Barraquinhas de artesanatos e diversos produtores oferecendo degustação de
cachaças da melhor qualidade. Ainda assim, vazio. Sabemos bem o que é um dia de
casa cheia no clube para fazer essa afirmação.
Ao mesmo tempo, as imagens de celular
mostravam uma multidão de torcedores acompanhando o ônibus que levava o time de
futebol do Flamengo até o aeroporto do Galeão. Uma multidão que tomava
totalmente o caminho e não distinguia obstáculos, chegando a pisotear veículos
que estavam parados atravancando o seu caminho, que derrubou grades, provocou
feridos e reação violenta da polícia.
A data em pauta foi instituída por
lei como Dia Nacional de Zumbi e da Consciência Negra. Aqui, no Rio de Janeiro,
é um feriado estadual e celebrada com manifestações em diversos locais, entre
eles o clube Renascença cuja origem e história transformaram o “Rena”

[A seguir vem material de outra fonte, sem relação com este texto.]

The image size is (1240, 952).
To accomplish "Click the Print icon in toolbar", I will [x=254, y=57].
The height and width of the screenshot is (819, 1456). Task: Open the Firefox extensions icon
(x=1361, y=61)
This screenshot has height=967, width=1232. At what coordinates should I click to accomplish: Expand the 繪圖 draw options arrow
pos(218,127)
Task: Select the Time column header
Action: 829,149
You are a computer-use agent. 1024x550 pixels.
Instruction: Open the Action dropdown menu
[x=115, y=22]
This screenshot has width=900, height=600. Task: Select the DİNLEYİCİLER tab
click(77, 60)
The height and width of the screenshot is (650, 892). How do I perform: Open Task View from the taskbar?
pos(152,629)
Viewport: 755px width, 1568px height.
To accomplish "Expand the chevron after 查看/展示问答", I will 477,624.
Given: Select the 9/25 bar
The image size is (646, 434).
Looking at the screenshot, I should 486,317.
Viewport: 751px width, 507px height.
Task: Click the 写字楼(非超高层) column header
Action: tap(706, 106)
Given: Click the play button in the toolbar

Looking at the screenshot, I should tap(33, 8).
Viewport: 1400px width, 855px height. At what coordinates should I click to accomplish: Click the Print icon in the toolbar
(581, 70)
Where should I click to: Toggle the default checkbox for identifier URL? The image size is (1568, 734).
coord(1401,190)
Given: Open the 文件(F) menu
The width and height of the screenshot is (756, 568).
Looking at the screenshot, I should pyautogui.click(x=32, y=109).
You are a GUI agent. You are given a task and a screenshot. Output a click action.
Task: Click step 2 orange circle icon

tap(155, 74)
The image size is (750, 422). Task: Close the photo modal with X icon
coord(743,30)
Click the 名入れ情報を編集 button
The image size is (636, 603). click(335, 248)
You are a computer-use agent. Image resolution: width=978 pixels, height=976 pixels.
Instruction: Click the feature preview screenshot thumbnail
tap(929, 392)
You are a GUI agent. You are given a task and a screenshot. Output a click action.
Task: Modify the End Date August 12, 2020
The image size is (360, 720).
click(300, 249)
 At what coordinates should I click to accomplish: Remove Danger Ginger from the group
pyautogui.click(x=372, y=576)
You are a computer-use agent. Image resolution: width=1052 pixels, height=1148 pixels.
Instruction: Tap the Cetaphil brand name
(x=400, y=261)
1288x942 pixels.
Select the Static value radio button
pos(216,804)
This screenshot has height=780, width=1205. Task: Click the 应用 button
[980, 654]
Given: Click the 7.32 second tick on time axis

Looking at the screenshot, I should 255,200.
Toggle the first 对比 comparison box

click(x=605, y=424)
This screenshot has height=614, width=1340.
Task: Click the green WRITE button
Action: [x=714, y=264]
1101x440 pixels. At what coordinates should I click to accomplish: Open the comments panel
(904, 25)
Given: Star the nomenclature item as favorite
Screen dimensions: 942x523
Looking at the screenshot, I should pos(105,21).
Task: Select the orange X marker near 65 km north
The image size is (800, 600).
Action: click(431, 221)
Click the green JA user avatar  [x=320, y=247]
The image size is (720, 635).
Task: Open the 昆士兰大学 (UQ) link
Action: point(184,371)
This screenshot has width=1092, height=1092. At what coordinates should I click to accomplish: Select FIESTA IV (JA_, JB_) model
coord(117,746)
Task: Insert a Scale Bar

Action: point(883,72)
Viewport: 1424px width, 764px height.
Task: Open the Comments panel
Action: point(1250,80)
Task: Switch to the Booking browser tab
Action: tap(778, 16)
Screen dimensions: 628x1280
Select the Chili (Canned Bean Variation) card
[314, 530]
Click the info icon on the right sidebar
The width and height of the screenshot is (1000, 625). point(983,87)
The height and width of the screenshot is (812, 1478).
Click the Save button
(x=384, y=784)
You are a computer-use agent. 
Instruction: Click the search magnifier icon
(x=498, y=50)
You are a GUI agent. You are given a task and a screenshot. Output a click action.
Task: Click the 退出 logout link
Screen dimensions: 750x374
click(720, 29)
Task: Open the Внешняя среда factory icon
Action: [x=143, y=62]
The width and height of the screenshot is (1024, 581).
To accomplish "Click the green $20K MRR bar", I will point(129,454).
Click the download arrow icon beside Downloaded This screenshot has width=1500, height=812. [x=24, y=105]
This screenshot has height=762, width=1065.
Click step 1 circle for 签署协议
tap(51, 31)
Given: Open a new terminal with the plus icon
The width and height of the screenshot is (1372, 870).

em um símbolo de enfrentamento dos negros contra a discriminação racial. Nesse
ano, 2019, na mesma data, a equipe do Flamengo embarcou para a cidade de Lima,
no Peru, onde disputará, hoje, 23 de novembro, daqui a pouco, com o time argentino
River Plate, a taça Libertadores da
America.
Foram duas manifestações populares.
Seria um equívoco desvalorizar qualquer uma delas em prol da outra. Dois
públicos felizes, isso é o que importa. Afinal esse é o objetivo final das
lutas sociais. Contudo, também não há como ignorar as possíveis motivações que
determinaram a opção pela participação em um ou outro evento. Um deles celebrou
a consciência. Outro foi uma manifestação explícita de alienação. Não se
comparam.
O resultado da partida de hoje,
sábado, qualquer que seja, provocará
outro impacto na vida da cidade e das pessoas. Alegrias e tristezas consoantes
com as emoções que determinam a relação dos cariocas e dos brasileiros em geral
com o futebol.
Eu prefiro ver as pessoas felizes. Então,
preciso supor que essa alegria alienada deve ser tão grande que supera a
infelicidade de um cenário sem aposentadoria, sem proteção de leis trabalhistas,
de desmonte do sistema educacional, de extinção da saúde pública através da sua
privatização, de entrega das riquezas nacionais, de subordinação ao capital
privado, de desemprego, de preconceito e discriminação social, além da criminalização
da pobreza e da miséria. Não fosse assim eu teria que classificar essas pessoas
apenas como idiotas, mamulengos de uma ordem política fascista. Não tenho essa
presunção nem acho que as decepções esportivas farão aumentar as fileiras dos
participantes ativos na vida política do país. Escolhi apostar que o
engajamento e consciência virão de outras disputas.